French aerospace engineering school the Institut Supérieur de l'Aéronautique et de l'Espace in Toulouse is researching pilot physiological and neurological reactions to stress, with the objective of recognising the signals that precede potential error in order to understand and prevent it.
Backed by the AXA Research Fund, the ISAE is working to understand the patterns of neurological activity that occur when pilots become confused, overloaded, or focused on non-critical inputs to the exclusion of critical ones. This can result in illogical activity, leading to accidents like controlled flight into terrain or loss of control. Examples include the AeroPerú accident of 1996 and the Air France flight 447 disaster of 2009.
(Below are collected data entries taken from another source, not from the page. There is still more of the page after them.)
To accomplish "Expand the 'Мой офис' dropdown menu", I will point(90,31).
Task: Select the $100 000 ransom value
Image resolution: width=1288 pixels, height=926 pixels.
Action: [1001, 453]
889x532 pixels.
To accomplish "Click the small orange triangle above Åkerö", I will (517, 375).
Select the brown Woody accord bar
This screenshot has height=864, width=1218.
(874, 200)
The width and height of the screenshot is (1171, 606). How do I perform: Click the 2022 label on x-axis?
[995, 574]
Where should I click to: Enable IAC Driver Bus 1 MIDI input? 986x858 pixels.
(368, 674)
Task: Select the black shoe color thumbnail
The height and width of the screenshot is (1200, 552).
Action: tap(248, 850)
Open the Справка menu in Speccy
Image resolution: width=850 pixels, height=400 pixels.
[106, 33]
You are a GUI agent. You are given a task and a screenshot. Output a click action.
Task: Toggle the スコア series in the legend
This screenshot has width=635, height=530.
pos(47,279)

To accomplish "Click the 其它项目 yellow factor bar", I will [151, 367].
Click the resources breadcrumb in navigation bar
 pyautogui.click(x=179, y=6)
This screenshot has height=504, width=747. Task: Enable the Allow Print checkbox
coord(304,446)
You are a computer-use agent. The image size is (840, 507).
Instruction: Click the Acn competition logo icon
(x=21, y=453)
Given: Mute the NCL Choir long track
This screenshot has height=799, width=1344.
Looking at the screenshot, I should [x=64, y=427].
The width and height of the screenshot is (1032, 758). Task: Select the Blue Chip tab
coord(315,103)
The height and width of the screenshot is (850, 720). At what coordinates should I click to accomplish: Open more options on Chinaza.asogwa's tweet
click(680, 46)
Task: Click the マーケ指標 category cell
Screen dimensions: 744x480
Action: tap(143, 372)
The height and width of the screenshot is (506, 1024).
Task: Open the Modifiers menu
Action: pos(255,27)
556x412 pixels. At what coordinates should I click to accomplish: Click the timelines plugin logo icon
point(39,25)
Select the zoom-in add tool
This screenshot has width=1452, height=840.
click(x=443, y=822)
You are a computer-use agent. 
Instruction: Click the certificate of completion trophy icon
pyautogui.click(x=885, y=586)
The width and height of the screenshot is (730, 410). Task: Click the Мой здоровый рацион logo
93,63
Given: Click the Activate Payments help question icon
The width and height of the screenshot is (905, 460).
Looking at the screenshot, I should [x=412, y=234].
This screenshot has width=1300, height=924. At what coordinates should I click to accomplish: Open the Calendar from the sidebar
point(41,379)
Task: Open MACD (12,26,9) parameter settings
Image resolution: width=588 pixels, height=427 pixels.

Tools used to monitor pilot reactions during flight simulator exercises and real flights include eye-tracking, measurement of pupil dilation, deep brain activity via electro-encephalogram readings and infrared sensors that can show the level of activity in critical surface brain areas. Heart rate also indicates the levels of stress and workload. For example, a take-off in a simulator does not raise the heart rate to the degree it does in a real aircraft.
Prof Frederic Dehais, who holds the AXA chair of neuroergonomics for flight safety at ISAE SUPAERO in Toulouse, says even factors such as "emotional bias" can be recognised. This can be caused, for example, by pilot perception of commercial pressure to land when a go-around would be wiser. Tests on pilots that offered a financial benefit to land versus a small penalty for a go-around show a greater degree of neurological stress, and ISAE hopes to be able to identify the characteristics of differing stresses against a pilot's normative state.
Tests intended to put high workload stress on pilots show progressive neurological reactions, and neurologists can watch as the rational part of the brain deactivates. This is the state in which pilots, for example, ignore loud alert chimes.
This new level of understanding promises to enable manufacturers to eliminate alerts that do not work, and develop completely new systems for attracting the attention of pilots whose cognitive capacity has been swamped: such as a window appearing on the navigation display showing an animation of a pilot carrying out the required action.